Whenever my client, Rachel, had to go into CVS to pick up a prescription, she was in the habit of buying a bag of Reese’s cups and eating all of it. Why was Rachel doing this? Because her brain had convinced her that buying a bag of Reese’s and eating the whole thing would be great. It would taste so good and would be so enjoyable. Her brain also believed that not allowing herself to do so would mean denying herself something she really wanted, which wouldn’t feel good.
When Rachel and I took the time to pause and pay attention to how eating a whole bag of Reese’s actually made her feel, the picture was not nearly as rosy. She realized that she felt physically sick and psychologically defeated.
There was a time recently when Rachel was in CVS, saw the Reese’s, and was able to overcome her usual habit and not buy them. We discussed what evidence she gathered from this situation and the reality was that she felt great. She felt in control and proud of herself. Over time, Rachel found it easier and easier to not buy and eat a whole bag of Reese’s at CVS because she’d built up an enormous amount of evidence that doing so made her feel terrible and that not doing so did the opposite. Eventually, her brain stopped buying into the fantasy it had created and started paying attention to reality.

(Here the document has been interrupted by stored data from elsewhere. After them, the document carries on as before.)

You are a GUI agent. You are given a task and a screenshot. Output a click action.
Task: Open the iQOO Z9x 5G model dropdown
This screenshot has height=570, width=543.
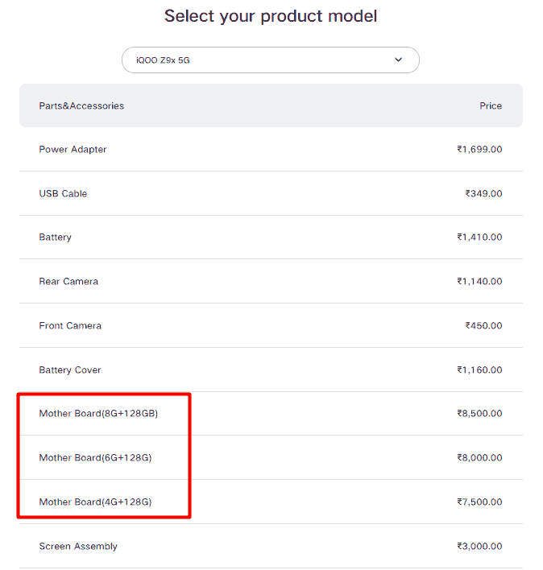point(270,60)
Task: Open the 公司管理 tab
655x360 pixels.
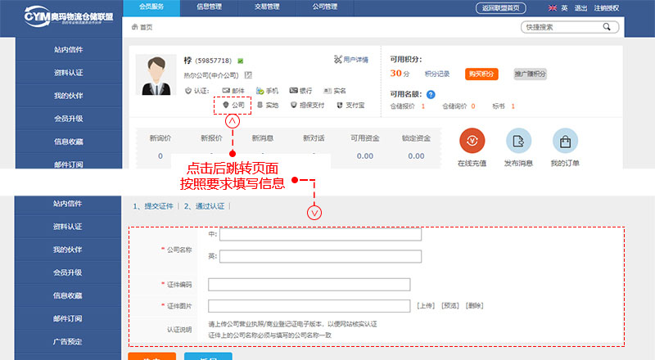Action: pyautogui.click(x=323, y=7)
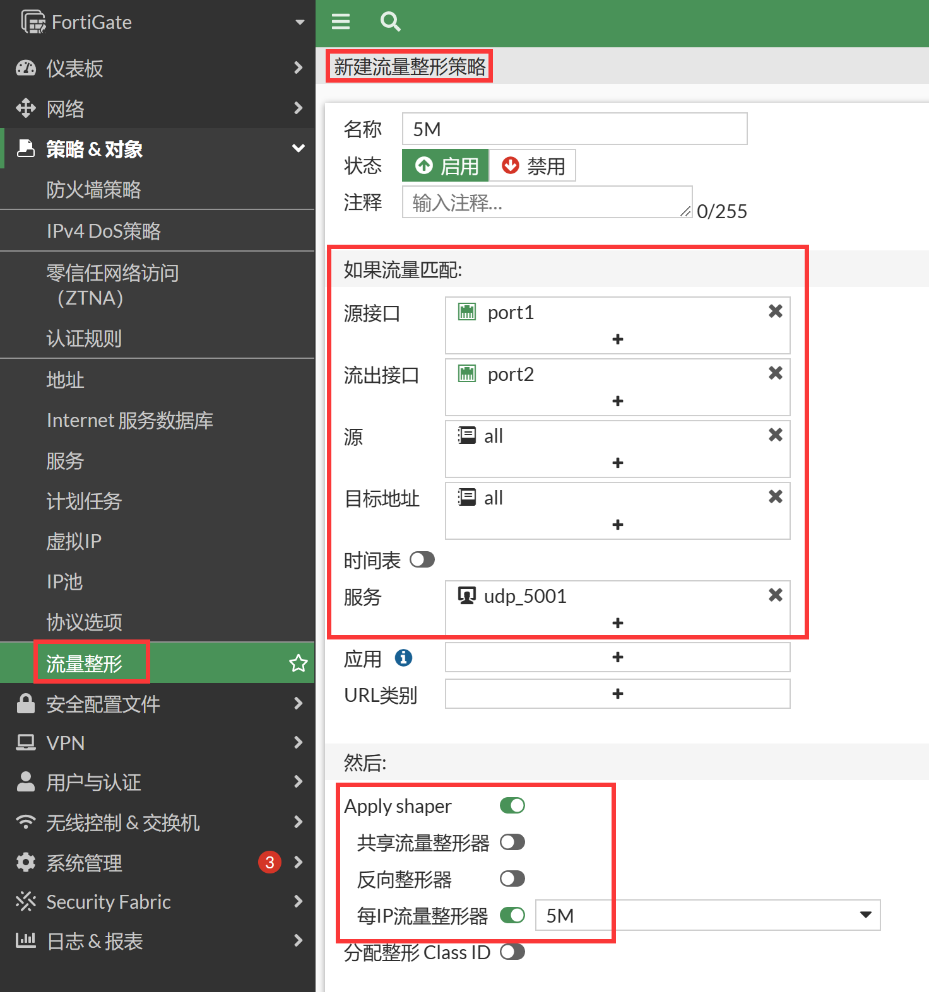The height and width of the screenshot is (992, 929).
Task: Favorite 流量整形 with the star icon
Action: (298, 663)
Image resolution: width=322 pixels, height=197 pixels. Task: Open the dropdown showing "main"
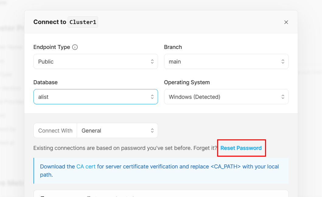click(222, 61)

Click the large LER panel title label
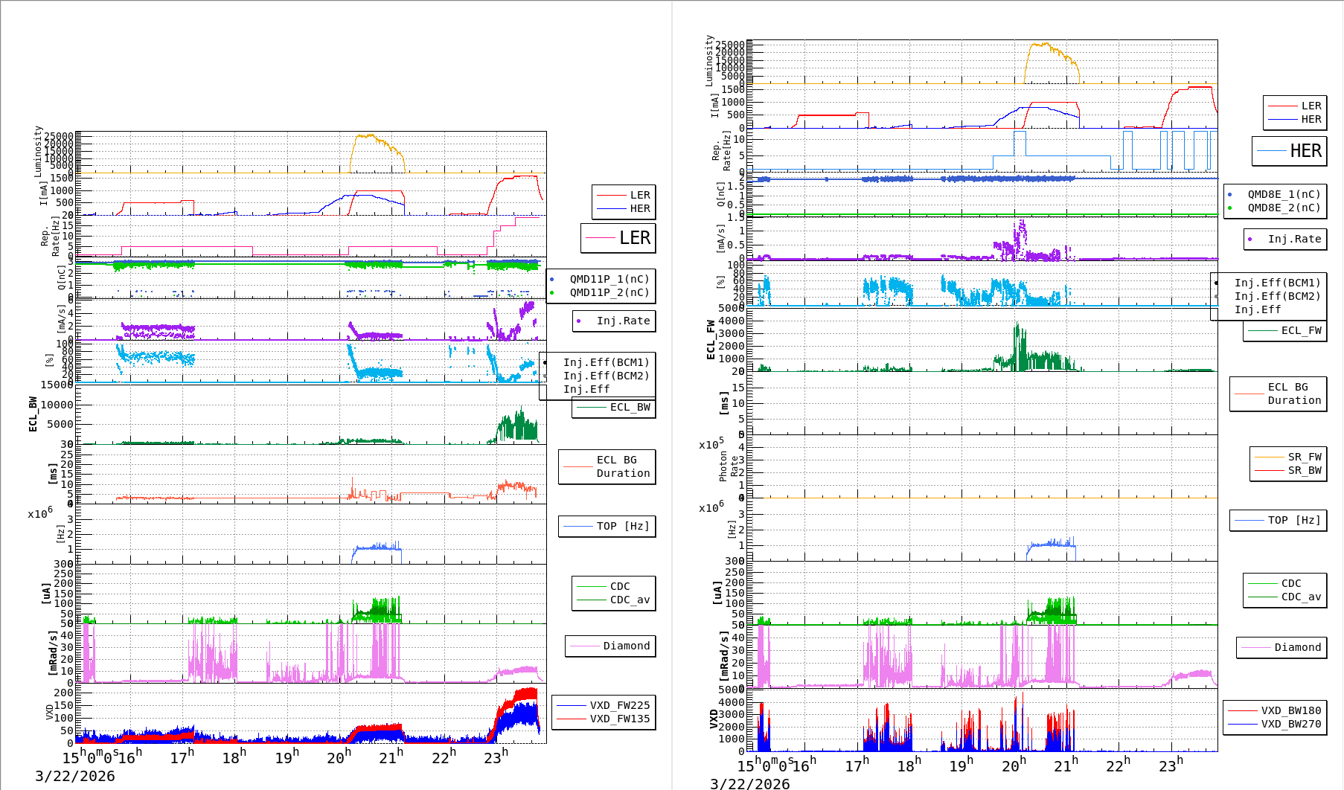tap(634, 238)
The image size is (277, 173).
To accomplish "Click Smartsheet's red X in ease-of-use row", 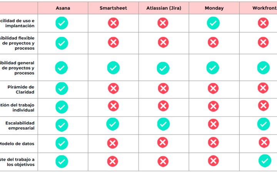I will coord(113,23).
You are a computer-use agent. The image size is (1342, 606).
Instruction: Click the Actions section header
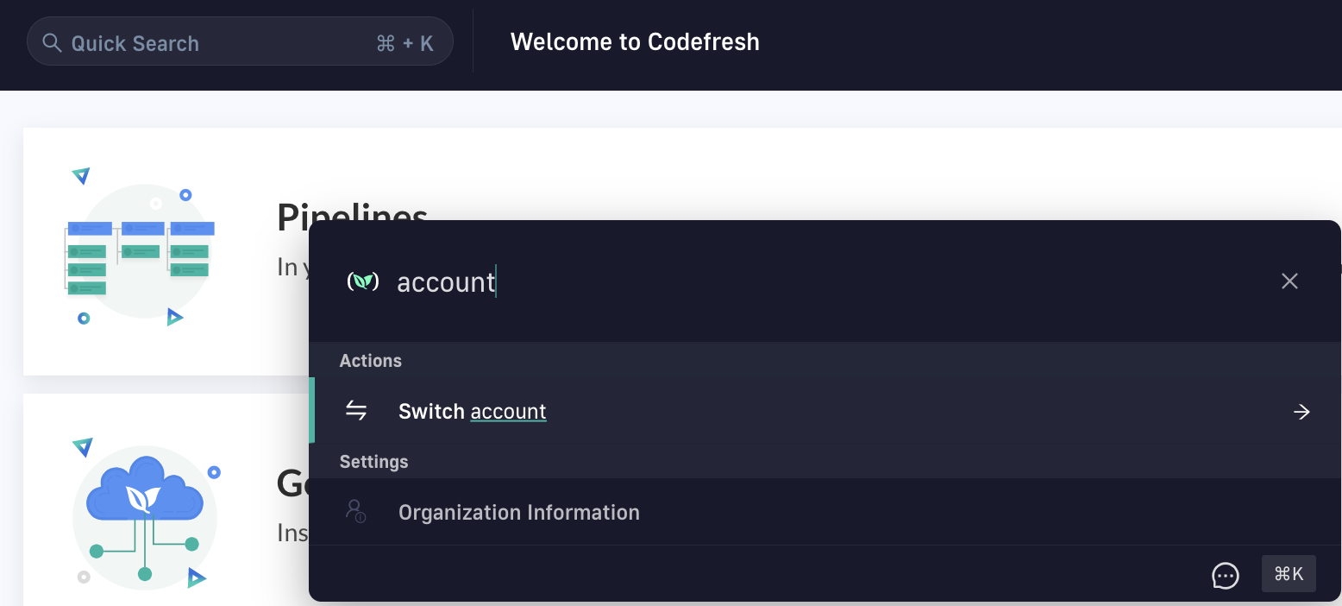(x=371, y=361)
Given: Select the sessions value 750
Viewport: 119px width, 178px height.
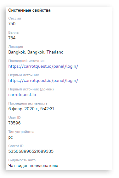Looking at the screenshot, I should [x=12, y=24].
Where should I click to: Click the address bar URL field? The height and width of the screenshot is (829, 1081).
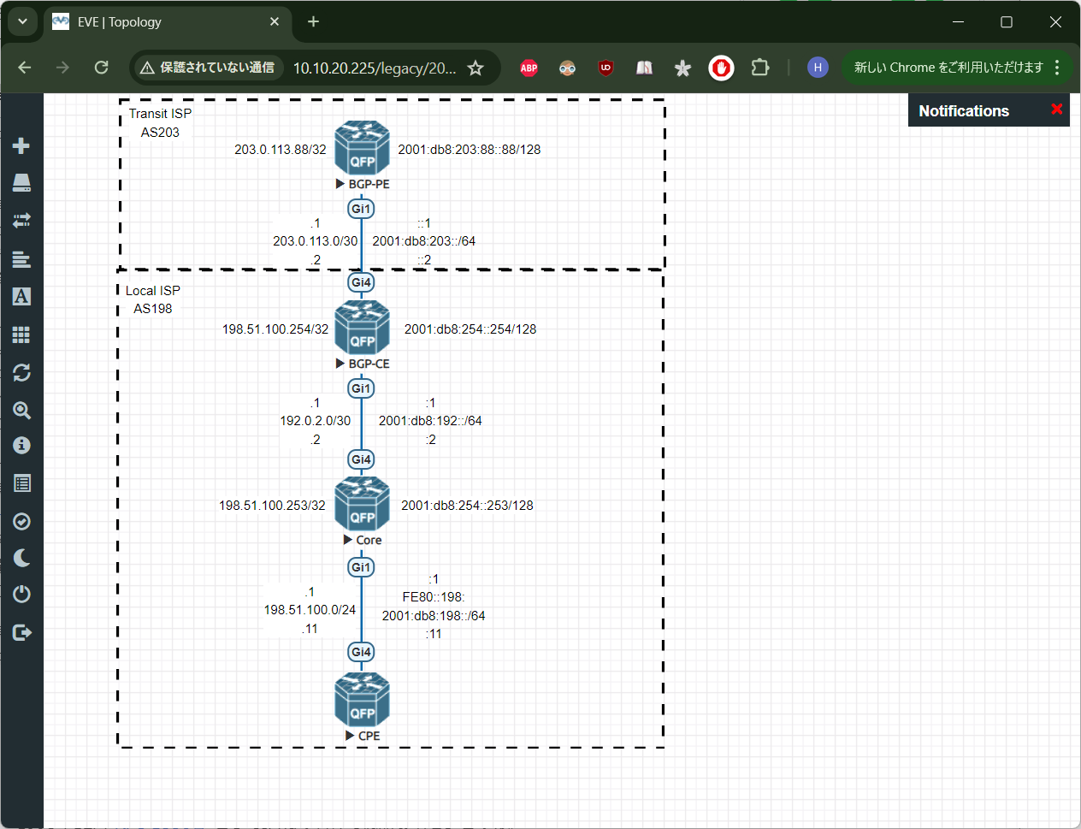pyautogui.click(x=374, y=68)
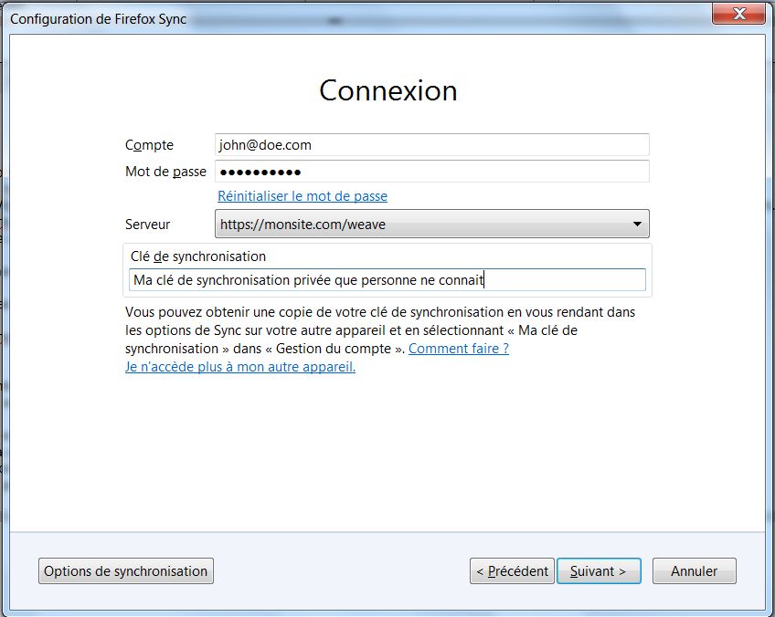Click the Serveur label
The image size is (775, 617).
pyautogui.click(x=148, y=225)
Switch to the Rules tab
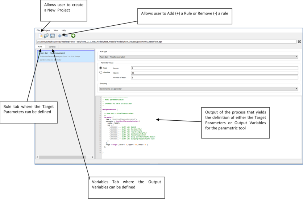303x199 pixels. pos(40,47)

Another example of how our brains get it wrong can be seen with my client, Paul. Paul was very resistant to planning dinner in advance. His brain believed that having to do so would restrict him and wouldn’t feel good. His brain also believed that not having to plan dinner in advance and getting to eat whatever he most felt like in that moment would feel great. The problem was that not having a dinner plan was sabotaging Paul. By dinner time, he was hungry and tired from the day’s work, and he and his partner would squabble about what to have for dinner. More times than not, Paul would end up overeating and regretting doing so. I convinced Paul to try planning dinner in advance for one week and compare what actually happened to what his brain had predicted would occur.
No surprise, Paul found that planning dinner in advance actually made him feel good. He never planned to eat something he didn’t like, and when he got to dinner time, having a plan helped keep things peaceful between his partner and him. Paul was able to stay in control and feel good about his eating choices.
With this evidence, Paul was able to see that the fantasy of not planning dinner in advance didn’t hold up to reality. Instead of giving him freedom, not making a dinner plan caused friction with his partner, as well as leading him to overeat, which he then regretted. Paul also realized that his idea that planning dinner would restrict him from eating what he wanted wasn’t accurate. The reality was that he felt so much better when he planned dinner in advance.
Just like Rachel and Paul, if you struggle with eating, chances are that your brain probably believes some (if not many!) things about food and eating that aren’t actually true. The way to combat this problem is to start gathering evidence. Start paying attention to how things actually make you feel, and not just how your brain believes they will make you feel. Over time, when you accumulate enough evidence, it becomes easier to do the things that make you feel good and overcome the urge to do the things that leave you feeling bad!